L’idéal pour optimiser cette sensation est de concevoir un logement traversant, offrant une ouverture sur l’extérieur sur au moins 2 façades d’orientations différentes (Est/Ouest pour les Antilles, orientation par rapport à la direction du vent dominant).
Cette configuration permet une meilleure ventilation au sein du logement et offre la possibilité de surventiler durant la nuit en été, permettant un meilleur confort. En complément, on privilégie le ventilateur aux systèmes de climatisations, qui sont beaucoup plus gourmands…
Les apports thermiques les plus importants, provenant du solaire radiatif, on s’attache aux masques solaires sur les parois et toitures. L’isolation a en effet peu d’importance dans ce type de climat, tandis que les masques solaires permettant d’éviter le contact direct avec le soleil sont beaucoup plus efficaces.
D’autre part, on essaie également de favoriser l’éclairage naturel au détriment de l’éclairage artificiel, bien évidemment. Le problème, c’est qu’il y a un antagonisme entre la réduction de l’électricité et l’éclairage naturel et puisque la chaleur augmente avec ce dernier : c’est donc un équilibre que le bureau d’étude doit chercher à atteindre.
On peut de même agir sur la couleur des bâtiments puisque l’absorption du bâtiment varie en fonction de cette dernière : l’impact solaire est beaucoup moins important pour le blanc, dont les longueurs d’onde réfléchissent les rayons lumineux.
Ces démarches bioclimatiques sont de plus en plus adoptées par les bailleurs sociaux, qui n’utilisent généralement pas de climatisation dans leurs logements, de même pour les bâtiments scolaires. »
Les campagnes gouvernementales incitant à construire durablement et acheter des équipements plus performants, ajouté aux nombreux projets de parcs éoliens et centrales solaires sont certainement des signes d’optimisme quant à l’atteinte de l’objectif d’autoconsommation à l’horizon 2030.
Cependant, il reste des efforts à faire pour encourager l’autoconsommation photovoltaïque puisque la production injectée au réseau est limitée du fait de son caractère intermittent et des coûts de rachat en constante diminution…
COMMENTAIRES
Ayant eu l’occasion de visiter ces territoires éloignés de la métropole à différentes périodes, je me suis vite rendu compte que l’éolien et surtout le solaire étaient là bas des ressources bien plus abondantes qu’en métropole. Et je m’étonne du peu d’investissement en ce sens quand je vois du 6 et 7 % dans le solaire, je crois rêver un cauchemar.
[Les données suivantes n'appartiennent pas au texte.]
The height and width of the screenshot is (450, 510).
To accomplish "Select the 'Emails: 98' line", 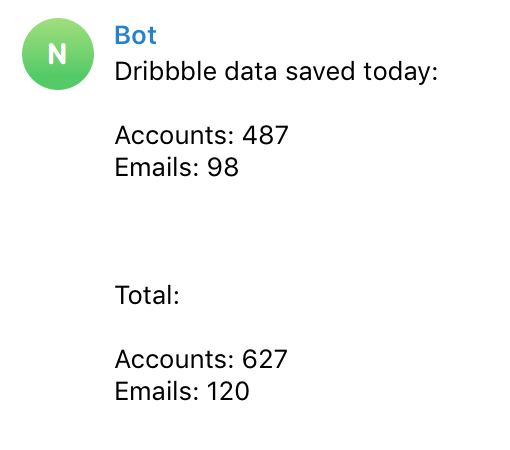I will coord(177,167).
Et je ne parle pas du géothermique d’iles volcaniques qui bouillonne à ….. Bouillante sous les yeux d’aveugles
Le solaire, comme l’éolien, c’est intermittent. Les réseaux non interconnectés de ces territoires ne sont pas adaptés pour accepter un taux de production électrique intermittente trop important. Il faut faire du stockage ce qui augmente les coûts (batteries…).
Il faut aussi prendre en compte les freins politiques. Par ex. pour le photovoltaïque en Martinique, « la CTM est opposée à des installations au sol présentant pourtant les coûts de production les plus faibles » (source : Évaluation des gisements et des modes de production de la biomasse pour la production électrique dans les zones non interconnectées – http://www.cgedd.developpement-durable.gouv.fr/evaluation-des-gisements-et-des-modes-de-a2694.html). Du coup il ne reste plus que les toitures, mais qui est prêt à payer ?
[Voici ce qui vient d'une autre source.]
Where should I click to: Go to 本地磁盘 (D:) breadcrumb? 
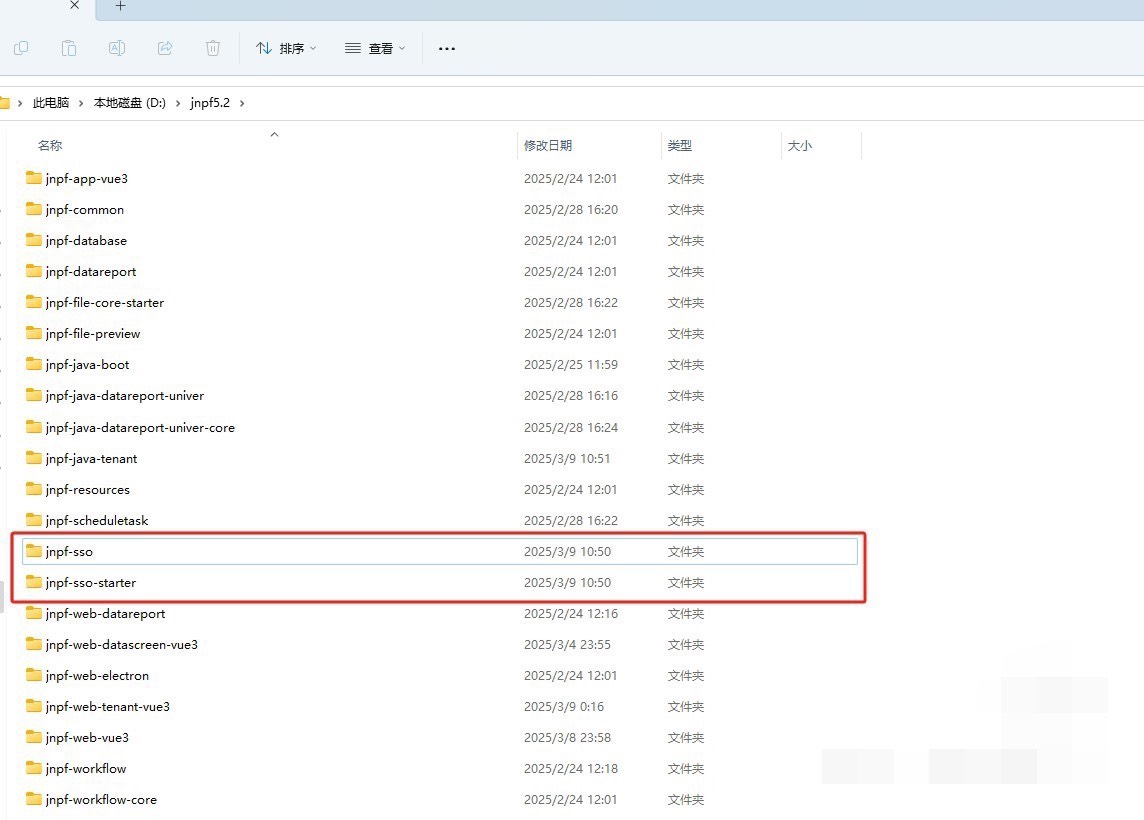tap(129, 103)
Permettez moi de vous corriger, ce ne sont pas des intermittents mais des variables.
Que le stockage augmente le prix n’est pas un scoop mais ça aussi c’est enfoncer une porte ouverte. Quand on n’est pas producteur de pétrole, l’acheter à l’esterieur augmente aussi le prix. Ce n’est donc pas un argument recevable. La seule question est : de combien cela augmente t il le prix.
Répondez donc à cette question pour savoir si c’est solutions ne sont pas applicables. Le reste est du boniment de vague sensation
@Serge Rochain. Vous jouez sur les mots, intermittents/variables, ça signifie la même chose, sans soleil ou sans vent, il n’y a pas de production, et donc ce sont bien des sources qui ne produisent pas en permanence.
Par ailleurs, l’objectif de mon message précédent était de fournir des pistes de réflexion pour répondre à votre étonnement de voir si peu d’investissements dans le solaire et l’éolien en Outre-mer alors que vous vous étiez rendu compte que là bas ces ressources étaient « bien plus abondantes qu’en métropole ». Je n’ai jamais dit que ces solutions n’étaient pas applicables, seulement qu’il y a des freins techniques, économiques et politiques qui expliquent pourquoi ça ne se développe pas aussi vite qu’on pourrait le souhaiter ou l’imaginer.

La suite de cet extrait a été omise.